Roman Waschuk, a former Canadian ambassador to Kyiv who aided the operation by putting The Globe in contact with a senior official in Mr. Zelensky’s office, said the Ukrainians had agreed to the rescue mission in large part because of the support their country had received from Canada during its own seven-year war with Russian-backed forces in the eastern Ukrainian region of Donbass. Canada has provided some $700-million in financial assistance to Ukraine since the outbreak of the conflict, and has deployed 200 troops on a rotational basis since 2015 on a mission to train the Ukrainian troops for battle.
“This is, in part, a return on the investment of successive Canadian governments in training Ukraine’s military. There’s a lot of respect and appreciation for what Canada’s done over the past seven years,” Mr. Waschuk said.
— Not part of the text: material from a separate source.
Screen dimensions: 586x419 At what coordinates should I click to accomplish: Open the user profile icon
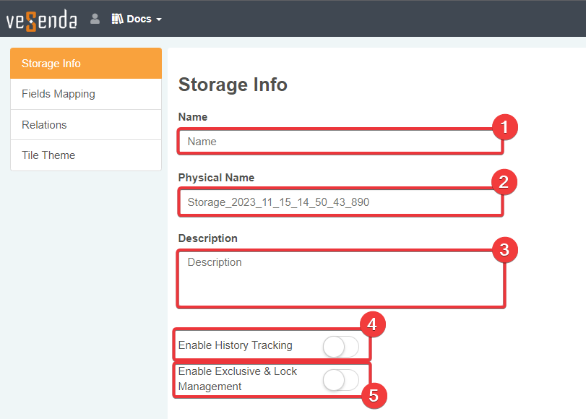click(95, 19)
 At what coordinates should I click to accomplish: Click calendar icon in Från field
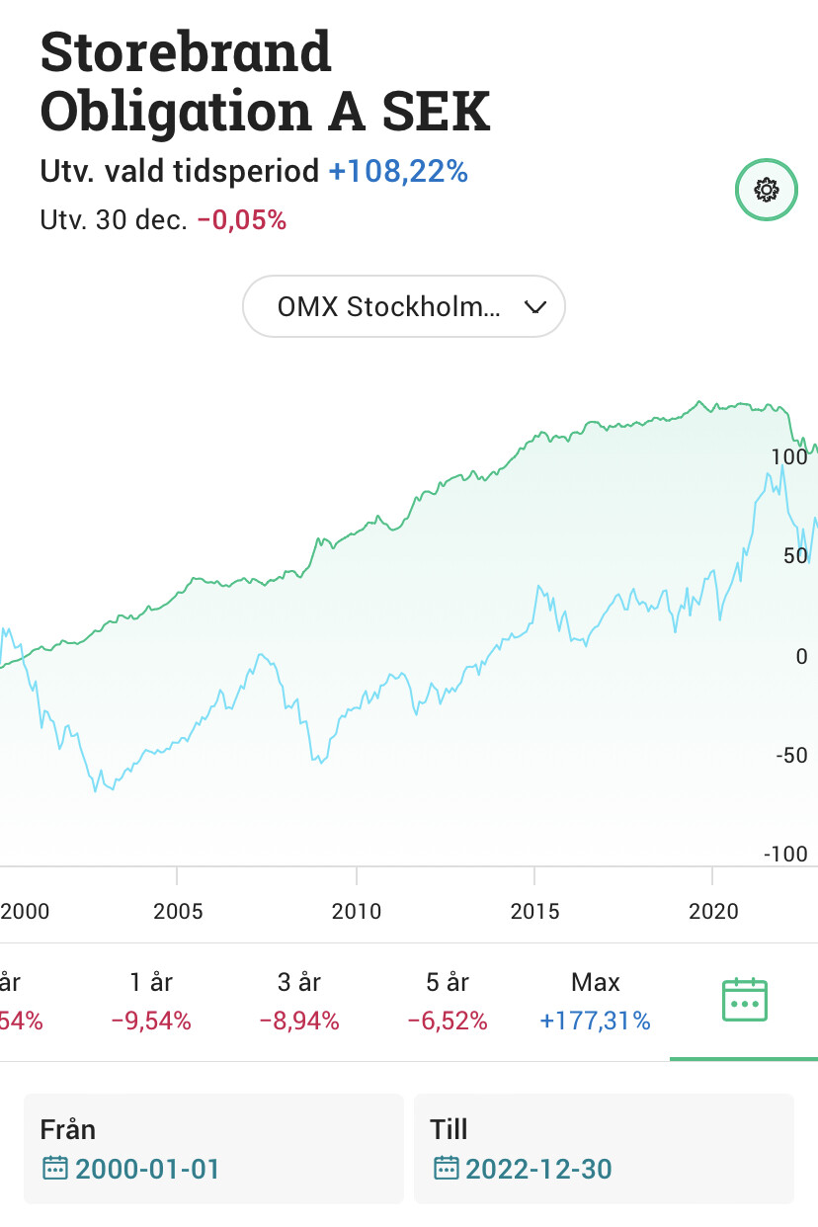tap(54, 1170)
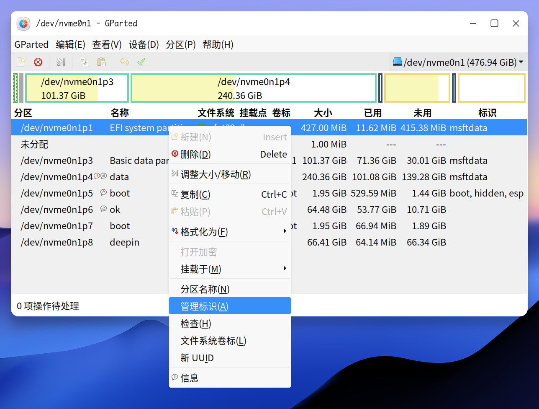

Rachel Pulfer, executive director of the Toronto-based group Journalists for Human Rights, said the Ukrainian rescue was one of several that had occurred since Canada ended its evacuation on Thursday. She said that her organization – collaborating with other groups, as well as individual Canadian journalists – had made of list of 275 Afghan media and human-rights workers and their families who wanted to leave, but who had been left behind by the Western airlift. Twenty-nine of those had since made it out of the country, including Mr. Sharaf and his family, who count for seven of that figure.
“Every one of those 29 people represents a miracle of human ingenuity and resilience in the face of the longest odds imaginable,” Ms. Pulfer said. “The bleak reality is we’ve got hundreds more to go – the numbers are climbing daily – and much, much more to do to get those most at risk to safety.”